═════ EXERCISE INPUTS

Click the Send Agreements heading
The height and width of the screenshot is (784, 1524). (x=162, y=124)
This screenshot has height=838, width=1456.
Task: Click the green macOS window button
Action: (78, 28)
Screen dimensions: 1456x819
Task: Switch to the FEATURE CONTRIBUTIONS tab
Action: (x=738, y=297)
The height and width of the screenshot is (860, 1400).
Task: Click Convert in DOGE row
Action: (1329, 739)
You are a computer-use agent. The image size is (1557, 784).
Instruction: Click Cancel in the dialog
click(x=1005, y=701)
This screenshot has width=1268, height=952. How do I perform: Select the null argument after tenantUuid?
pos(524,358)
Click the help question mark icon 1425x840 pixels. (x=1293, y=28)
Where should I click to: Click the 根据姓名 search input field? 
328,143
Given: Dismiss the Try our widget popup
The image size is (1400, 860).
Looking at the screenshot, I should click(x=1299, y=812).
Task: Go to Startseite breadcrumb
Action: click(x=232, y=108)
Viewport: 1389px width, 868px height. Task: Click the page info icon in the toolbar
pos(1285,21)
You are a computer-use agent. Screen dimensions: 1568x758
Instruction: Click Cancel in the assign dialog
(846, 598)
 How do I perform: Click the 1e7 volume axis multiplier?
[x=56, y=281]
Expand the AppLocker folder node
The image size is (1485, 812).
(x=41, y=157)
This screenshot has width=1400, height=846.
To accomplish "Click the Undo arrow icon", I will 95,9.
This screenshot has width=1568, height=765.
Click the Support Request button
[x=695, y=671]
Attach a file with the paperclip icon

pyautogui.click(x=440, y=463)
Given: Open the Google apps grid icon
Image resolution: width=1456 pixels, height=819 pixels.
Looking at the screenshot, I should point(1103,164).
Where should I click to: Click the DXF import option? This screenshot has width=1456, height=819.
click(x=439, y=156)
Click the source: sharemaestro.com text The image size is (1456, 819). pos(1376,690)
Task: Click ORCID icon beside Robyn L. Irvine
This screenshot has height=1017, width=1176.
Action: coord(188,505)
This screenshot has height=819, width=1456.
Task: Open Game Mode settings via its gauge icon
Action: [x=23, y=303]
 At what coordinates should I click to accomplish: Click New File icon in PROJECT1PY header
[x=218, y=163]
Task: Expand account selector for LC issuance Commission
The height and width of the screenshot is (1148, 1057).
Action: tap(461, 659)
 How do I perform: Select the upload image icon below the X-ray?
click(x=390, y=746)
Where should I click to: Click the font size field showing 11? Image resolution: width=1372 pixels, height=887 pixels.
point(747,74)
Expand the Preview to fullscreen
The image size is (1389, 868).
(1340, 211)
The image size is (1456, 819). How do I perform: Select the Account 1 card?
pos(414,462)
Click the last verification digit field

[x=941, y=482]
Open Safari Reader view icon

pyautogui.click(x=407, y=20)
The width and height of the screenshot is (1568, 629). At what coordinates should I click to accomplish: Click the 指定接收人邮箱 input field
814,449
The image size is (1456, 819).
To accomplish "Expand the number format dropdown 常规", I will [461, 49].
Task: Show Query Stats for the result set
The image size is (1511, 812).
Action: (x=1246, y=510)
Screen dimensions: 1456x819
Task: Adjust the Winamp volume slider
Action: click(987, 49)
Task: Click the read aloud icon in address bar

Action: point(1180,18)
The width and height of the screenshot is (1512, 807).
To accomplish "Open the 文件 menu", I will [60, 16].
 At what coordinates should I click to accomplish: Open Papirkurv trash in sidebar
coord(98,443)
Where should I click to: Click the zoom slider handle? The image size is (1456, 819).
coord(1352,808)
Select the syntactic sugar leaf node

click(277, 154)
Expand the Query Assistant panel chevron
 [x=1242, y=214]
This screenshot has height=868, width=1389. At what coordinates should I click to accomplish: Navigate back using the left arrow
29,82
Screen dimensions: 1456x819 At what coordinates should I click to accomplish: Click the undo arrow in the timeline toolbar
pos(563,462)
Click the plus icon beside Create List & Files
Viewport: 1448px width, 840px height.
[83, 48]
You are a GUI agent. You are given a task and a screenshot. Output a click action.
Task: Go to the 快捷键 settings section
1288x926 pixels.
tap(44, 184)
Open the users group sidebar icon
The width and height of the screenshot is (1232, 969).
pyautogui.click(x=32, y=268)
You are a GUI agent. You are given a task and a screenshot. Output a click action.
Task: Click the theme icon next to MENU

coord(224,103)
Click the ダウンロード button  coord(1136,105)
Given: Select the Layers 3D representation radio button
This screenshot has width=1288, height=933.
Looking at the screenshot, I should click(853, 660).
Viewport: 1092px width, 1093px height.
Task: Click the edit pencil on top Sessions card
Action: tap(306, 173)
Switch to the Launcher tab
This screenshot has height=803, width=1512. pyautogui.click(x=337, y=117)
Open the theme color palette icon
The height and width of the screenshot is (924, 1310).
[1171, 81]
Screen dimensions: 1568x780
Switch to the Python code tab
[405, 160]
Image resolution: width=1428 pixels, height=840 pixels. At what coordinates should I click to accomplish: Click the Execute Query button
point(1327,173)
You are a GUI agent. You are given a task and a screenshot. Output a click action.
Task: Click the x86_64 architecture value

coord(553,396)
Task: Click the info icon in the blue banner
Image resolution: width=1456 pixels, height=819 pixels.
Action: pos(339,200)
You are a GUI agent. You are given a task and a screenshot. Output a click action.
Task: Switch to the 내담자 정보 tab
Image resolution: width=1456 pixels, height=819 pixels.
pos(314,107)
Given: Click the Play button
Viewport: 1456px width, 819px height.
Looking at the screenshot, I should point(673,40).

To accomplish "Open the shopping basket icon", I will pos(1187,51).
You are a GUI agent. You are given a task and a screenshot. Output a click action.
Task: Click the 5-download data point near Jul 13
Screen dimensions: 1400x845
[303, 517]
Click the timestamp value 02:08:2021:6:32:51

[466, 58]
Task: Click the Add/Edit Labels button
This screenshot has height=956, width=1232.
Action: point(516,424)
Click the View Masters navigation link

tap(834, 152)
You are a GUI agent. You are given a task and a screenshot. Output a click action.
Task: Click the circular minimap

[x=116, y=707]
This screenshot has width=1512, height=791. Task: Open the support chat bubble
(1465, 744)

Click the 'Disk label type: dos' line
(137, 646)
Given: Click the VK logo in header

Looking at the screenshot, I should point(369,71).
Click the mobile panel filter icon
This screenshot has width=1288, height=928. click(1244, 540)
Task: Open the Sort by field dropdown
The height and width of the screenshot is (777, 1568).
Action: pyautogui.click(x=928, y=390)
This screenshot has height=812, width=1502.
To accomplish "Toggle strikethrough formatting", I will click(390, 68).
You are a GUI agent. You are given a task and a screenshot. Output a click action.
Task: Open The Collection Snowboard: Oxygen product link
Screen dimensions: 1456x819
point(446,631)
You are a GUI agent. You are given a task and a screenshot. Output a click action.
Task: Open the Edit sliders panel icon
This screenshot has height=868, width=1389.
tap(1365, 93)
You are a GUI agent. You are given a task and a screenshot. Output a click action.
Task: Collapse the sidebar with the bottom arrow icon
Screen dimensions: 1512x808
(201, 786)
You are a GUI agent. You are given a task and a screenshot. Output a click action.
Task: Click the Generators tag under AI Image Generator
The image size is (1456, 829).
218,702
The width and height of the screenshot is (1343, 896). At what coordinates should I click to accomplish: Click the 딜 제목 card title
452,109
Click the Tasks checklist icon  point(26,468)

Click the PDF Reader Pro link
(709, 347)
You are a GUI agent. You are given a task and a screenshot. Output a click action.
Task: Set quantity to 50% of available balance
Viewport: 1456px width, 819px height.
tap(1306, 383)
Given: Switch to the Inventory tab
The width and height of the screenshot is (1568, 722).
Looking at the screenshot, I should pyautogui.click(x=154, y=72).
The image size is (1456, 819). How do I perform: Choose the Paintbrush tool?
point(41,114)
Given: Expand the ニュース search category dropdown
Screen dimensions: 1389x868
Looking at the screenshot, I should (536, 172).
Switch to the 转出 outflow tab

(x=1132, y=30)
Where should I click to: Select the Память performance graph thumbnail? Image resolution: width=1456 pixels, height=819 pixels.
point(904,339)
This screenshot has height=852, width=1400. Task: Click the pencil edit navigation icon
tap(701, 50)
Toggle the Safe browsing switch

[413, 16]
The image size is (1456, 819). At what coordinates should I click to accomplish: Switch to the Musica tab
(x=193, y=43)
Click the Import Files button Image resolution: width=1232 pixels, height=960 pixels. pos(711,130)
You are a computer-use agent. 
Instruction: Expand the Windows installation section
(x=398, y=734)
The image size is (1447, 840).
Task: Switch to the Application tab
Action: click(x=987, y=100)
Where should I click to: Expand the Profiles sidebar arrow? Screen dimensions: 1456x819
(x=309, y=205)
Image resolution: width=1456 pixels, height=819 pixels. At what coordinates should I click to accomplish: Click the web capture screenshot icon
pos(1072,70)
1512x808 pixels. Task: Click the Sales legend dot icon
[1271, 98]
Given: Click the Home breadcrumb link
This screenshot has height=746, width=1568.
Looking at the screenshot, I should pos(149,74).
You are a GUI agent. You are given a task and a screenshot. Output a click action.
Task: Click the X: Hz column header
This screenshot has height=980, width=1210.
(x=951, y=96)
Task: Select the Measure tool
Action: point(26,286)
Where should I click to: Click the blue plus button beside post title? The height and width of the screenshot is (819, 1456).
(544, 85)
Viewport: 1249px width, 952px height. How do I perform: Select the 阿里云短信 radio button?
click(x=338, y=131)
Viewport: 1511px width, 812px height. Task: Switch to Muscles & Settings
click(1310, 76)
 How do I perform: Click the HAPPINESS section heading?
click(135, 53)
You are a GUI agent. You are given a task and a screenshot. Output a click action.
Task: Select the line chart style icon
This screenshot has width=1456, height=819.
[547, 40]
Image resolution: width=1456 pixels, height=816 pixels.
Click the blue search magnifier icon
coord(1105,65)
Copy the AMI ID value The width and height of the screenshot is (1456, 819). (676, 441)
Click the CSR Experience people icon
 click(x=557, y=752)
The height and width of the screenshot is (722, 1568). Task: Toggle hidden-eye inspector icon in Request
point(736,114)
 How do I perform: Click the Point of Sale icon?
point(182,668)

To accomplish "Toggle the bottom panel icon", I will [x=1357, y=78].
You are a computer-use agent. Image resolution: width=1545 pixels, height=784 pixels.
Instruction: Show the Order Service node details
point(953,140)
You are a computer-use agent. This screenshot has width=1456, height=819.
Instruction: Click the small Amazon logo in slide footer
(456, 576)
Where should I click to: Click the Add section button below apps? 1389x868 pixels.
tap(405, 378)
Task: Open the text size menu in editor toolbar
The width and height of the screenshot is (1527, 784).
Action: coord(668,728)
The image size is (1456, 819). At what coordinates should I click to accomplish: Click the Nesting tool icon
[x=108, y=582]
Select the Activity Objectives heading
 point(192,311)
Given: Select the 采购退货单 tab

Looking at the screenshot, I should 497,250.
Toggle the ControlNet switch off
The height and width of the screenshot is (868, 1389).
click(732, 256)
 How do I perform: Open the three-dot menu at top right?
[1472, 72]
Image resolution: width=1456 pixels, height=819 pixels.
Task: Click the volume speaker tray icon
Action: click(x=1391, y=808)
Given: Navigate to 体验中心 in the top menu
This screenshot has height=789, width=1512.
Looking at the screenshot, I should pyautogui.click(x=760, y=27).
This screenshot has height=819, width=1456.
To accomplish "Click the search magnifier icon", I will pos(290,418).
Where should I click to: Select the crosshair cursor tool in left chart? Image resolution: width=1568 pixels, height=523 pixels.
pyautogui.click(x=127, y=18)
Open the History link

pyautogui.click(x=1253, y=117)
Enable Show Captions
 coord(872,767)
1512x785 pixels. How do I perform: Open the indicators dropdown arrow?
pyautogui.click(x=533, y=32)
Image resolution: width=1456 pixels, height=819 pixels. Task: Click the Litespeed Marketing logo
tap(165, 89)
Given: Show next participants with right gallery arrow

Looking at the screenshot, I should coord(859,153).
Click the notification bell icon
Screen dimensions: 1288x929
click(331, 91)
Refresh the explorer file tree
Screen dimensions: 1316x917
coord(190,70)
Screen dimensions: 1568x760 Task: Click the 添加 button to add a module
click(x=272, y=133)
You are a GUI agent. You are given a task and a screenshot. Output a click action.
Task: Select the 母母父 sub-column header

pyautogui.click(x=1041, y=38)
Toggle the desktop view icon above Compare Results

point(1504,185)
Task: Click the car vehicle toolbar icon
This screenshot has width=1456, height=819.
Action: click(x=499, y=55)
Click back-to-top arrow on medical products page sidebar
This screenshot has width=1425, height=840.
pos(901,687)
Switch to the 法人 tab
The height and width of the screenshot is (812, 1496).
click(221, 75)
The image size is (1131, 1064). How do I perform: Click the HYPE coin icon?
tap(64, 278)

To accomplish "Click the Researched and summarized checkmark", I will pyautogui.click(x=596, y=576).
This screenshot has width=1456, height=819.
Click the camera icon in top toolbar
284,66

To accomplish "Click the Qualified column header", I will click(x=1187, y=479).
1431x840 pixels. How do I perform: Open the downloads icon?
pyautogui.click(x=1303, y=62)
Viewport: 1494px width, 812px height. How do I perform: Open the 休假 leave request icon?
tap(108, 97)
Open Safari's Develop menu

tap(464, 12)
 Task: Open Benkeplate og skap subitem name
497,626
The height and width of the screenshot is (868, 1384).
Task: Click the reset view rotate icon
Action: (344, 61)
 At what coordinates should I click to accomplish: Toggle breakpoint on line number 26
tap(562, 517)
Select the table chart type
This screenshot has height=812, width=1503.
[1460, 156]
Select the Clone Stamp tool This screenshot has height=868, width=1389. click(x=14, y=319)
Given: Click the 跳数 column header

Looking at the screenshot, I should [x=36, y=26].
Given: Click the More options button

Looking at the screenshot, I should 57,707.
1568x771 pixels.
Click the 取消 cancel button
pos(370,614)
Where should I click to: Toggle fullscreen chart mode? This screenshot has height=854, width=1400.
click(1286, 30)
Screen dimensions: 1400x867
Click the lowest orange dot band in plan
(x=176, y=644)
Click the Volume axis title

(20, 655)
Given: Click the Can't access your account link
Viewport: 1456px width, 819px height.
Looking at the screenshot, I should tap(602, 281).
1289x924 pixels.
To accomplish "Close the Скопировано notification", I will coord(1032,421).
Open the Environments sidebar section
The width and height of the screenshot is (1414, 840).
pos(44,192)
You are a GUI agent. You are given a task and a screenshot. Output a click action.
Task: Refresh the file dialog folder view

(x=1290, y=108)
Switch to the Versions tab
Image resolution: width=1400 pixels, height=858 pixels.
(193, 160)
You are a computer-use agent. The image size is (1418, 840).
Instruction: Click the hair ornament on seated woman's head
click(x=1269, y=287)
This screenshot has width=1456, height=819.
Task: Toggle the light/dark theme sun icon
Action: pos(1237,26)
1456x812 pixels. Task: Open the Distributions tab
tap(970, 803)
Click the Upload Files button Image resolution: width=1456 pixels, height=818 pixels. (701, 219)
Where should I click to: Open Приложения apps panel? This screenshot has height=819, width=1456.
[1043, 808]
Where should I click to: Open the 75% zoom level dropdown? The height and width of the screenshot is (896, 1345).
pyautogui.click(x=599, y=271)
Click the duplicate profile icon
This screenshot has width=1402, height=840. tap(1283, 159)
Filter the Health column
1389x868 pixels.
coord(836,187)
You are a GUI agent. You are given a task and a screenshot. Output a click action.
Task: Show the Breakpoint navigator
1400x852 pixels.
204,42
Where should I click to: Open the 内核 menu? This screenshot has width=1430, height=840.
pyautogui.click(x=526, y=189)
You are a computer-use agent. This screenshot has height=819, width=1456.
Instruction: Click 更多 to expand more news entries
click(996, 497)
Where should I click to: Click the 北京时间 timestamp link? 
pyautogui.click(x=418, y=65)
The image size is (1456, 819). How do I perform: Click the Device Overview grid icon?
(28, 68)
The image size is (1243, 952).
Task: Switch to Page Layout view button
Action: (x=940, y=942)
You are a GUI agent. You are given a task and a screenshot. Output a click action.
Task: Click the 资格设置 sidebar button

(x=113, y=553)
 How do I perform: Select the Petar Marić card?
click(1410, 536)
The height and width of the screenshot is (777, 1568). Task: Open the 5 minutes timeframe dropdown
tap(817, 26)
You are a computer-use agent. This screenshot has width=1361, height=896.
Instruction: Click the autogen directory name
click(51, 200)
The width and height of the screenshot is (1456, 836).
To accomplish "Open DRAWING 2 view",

══════════

TASK INSTRUCTIONS
Copy out the range of lines above starting at the line with "Click the Volume axis title" and ending at the line with "1289x924 pixels.", exactly and including both.

RESULT
Click the Volume axis title

(20, 655)
Given: Click the Can't access your account link
Viewport: 1456px width, 819px height.
Looking at the screenshot, I should tap(602, 281).
1289x924 pixels.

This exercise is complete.